Port Nicholson, also known by the Maorified name of Poneke, is a large natural harbour at the southwestern end of New Zealand's North Island.
Port Nicholson is an arm of the Cook Strait, covering some 70 km2, with a narrow two-kilometre wide entrance at its southern end between Pencarrow Head and the Miramar Peninsula.
The harbour is of seismic origin, and a major earthquake fault lies along its western shore. At the northern end of the harbour lies the narrow triangular plain of the Hutt River, which largely follows the line of the earthquake fault to the northeast. The city of Lower Hutt is located on this plain.
At the southwest of the harbour are two large bays, Evans Bay and Lambton Harbour, the latter of which is the port of the city of Wellington, New Zealand's capital city. The city's suburbs spread around the hills overlooking the west and southwest of the harbour, and across the small coastal flats to the Miramar Peninsula.
To the east of the harbour lie several small bays, most of which are populated by small coastal communities. the largest of these townships is Eastbourne, directly to the east of the northern tip of the Miramar Peninsula.
Three small islands are located in the harbour. To the south, close to Eastbourne, is Ward Island. Further north, close to the centre of the harbour, is the larger Matiu/Somes Island, to the north of which is the tiny Mokopuna Island.
The entrance to the harbour can be quite dangerous, especially since the Cook Strait to the south is notoriously rough. Close to the harbour's entrance lies Barrett's Reef, its rocks breaking the water's surface at low tide. It was here, in 1968 that the inter-island ferry Wahine grounded during a storm, with the loss of 51 lives.
The early Maori name for the inlet, is Te Whanganui-a-Tara (either "The big harbour of Tara" or "The big harbour between the peaks"). The term is now usually used to represent the city of Wellington itself.

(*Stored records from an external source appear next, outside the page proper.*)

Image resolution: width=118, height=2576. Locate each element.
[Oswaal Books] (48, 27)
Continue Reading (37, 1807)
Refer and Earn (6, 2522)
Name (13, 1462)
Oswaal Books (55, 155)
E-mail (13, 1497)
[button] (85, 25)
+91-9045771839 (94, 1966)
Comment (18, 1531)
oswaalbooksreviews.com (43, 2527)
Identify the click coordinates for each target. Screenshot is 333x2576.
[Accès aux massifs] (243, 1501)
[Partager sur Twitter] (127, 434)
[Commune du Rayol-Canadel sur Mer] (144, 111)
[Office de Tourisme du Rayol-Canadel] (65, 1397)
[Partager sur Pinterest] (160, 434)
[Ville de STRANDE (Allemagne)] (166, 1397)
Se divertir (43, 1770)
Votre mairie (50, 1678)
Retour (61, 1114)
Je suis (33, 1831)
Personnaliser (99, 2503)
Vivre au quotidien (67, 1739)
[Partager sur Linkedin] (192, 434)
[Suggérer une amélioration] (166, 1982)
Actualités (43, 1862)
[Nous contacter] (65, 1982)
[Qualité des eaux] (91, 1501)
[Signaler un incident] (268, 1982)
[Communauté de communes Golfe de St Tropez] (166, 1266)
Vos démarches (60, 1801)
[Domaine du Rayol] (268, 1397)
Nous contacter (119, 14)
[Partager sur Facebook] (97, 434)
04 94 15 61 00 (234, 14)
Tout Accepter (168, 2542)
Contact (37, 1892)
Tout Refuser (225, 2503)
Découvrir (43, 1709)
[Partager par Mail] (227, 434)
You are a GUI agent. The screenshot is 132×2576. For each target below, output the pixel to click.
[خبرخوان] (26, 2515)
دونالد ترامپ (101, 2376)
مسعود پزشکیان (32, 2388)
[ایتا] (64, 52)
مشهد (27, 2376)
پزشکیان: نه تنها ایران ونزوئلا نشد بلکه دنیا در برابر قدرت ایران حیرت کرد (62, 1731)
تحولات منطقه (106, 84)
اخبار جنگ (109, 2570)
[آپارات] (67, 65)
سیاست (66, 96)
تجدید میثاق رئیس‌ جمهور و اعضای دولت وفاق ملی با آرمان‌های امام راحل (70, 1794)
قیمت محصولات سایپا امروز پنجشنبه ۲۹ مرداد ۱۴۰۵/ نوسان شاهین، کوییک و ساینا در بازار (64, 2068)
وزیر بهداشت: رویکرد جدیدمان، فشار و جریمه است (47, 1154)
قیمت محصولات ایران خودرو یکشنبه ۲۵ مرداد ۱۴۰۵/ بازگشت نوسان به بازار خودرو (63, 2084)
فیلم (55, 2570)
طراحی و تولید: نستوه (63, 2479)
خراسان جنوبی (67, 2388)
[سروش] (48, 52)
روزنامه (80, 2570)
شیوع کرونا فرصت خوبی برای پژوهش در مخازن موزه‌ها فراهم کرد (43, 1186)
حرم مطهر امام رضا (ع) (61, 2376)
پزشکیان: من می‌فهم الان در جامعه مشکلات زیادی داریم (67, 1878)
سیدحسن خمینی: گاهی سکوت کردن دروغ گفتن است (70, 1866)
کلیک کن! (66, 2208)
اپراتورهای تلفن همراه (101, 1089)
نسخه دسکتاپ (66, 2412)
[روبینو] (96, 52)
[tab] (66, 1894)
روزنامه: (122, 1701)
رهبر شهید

During the early years of European colonisation, the Port became a focus for settlement. The original site chosen for what is now the city of Wellington was at Petone, close to the foreshore of Lower Hutt. A settlement was established there in early 1840, but the swampy land was unsuitable for development, and the settlement (originally called Britannia but soon changed to Wellington) was moved to the present site of Wellington city later the same year.